That's not so easy because of the constraint. Stan only allows homogeneous
constraints on parameters. So what you need to do is break the data
down into an array of constrained-above and an array of constrained below
values. Say their counts are N1 and N2, then you'd have:
real<lower=0,upper=1/thres> rscale_upper[N1];
real<lower=1/thres> rscale_lower[N2];
Then just sample without the (1 - outcome[i]) and outcome[i] indicators in
two separate loops.
The values N1 and N2 and rscale_upper and rscale_lower can all be
calculated in Stan.
Coding this the way you did in Stan is very inefficient because all
the functions get calculated.

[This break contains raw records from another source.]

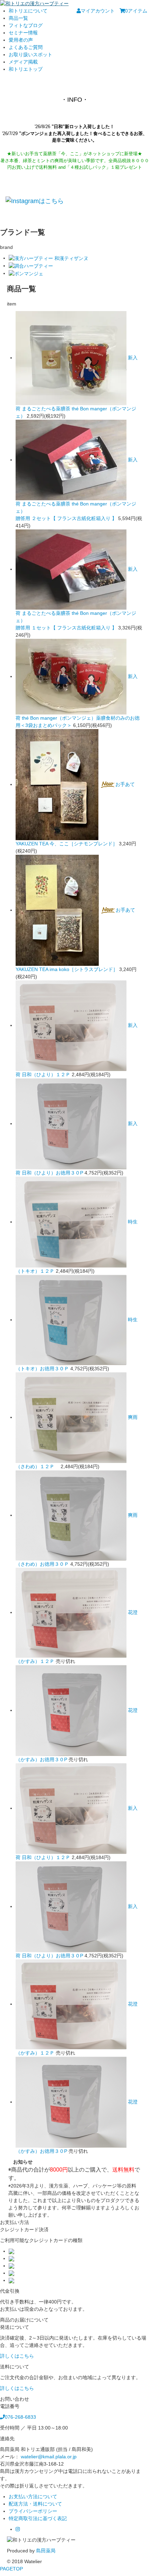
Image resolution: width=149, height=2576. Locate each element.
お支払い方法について (33, 2496)
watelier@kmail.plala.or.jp (49, 2456)
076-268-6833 (20, 2417)
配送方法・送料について (35, 2504)
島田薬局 (45, 2550)
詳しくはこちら (17, 2356)
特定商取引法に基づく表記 (38, 2518)
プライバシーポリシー (33, 2511)
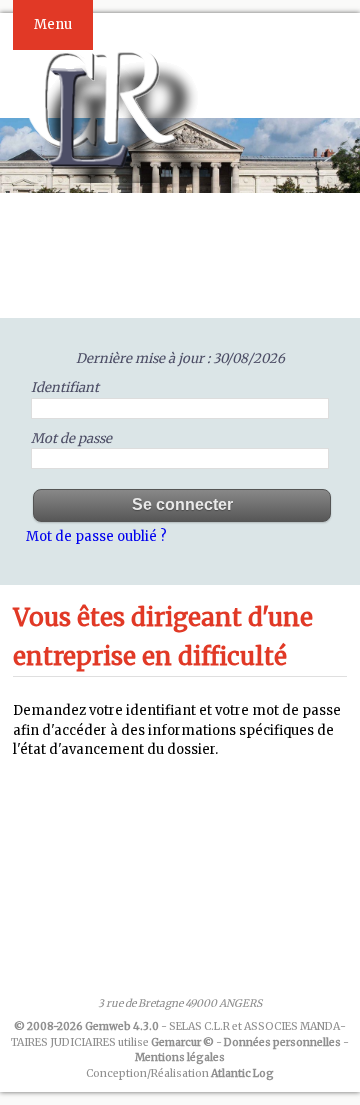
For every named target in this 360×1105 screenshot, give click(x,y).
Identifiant (65, 387)
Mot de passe (71, 438)
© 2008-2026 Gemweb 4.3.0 (86, 1026)
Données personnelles (282, 1042)
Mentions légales (180, 1057)
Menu (53, 24)
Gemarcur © (182, 1042)
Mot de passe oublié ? (96, 536)
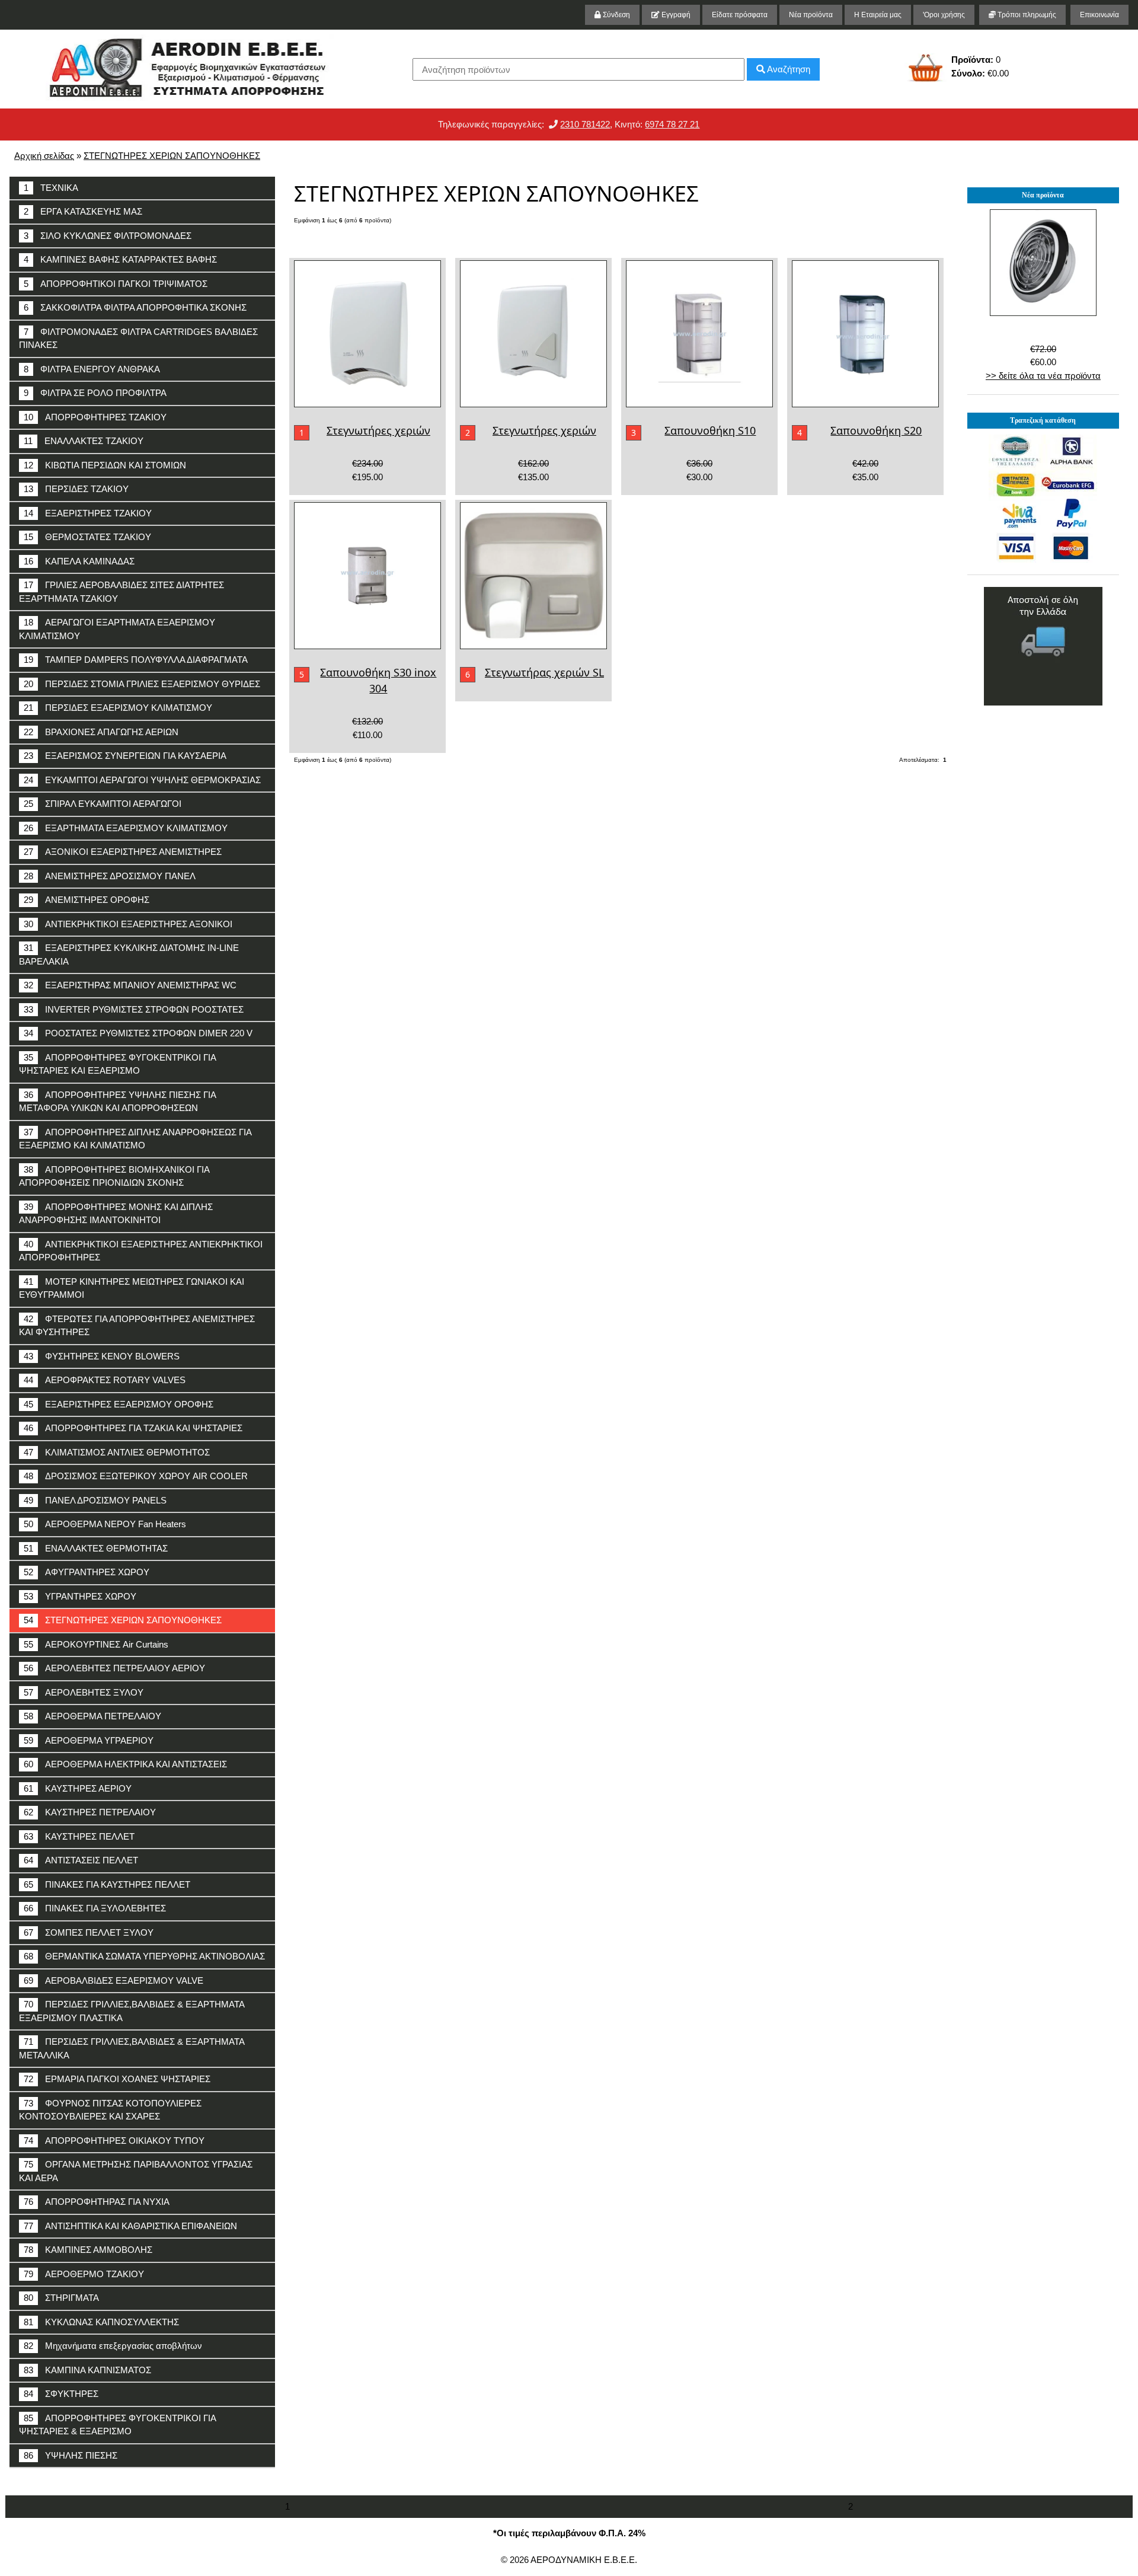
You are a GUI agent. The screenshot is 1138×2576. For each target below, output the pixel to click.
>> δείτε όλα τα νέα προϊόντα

Instead of:
> lp__ <- lp__ + log( (1-outcome[i]) * inv_gamma_cdf(1/thres,rscale[i]*shape1,shape1) + outcome[i] *
> (1-inv_gamma_cdf(1/thres,rscale[i]*shape1,shape1)) );
you would have wanted (if you didn't have to break rscale in two
because of the constraints):
if (outcome[i])
lp__ <- lp__ + log(1 - inv_gamma_cdf(1/thres,rscale[i]*shape1,shape1));
else
lp__ <- lp__ + log(inv_gamma_cdf(1/thres,rscale[i]*shape1,shape1));
For arithmetic stability, you also want log1m(z) instead of log(1 - z)
everywhere.
- Bob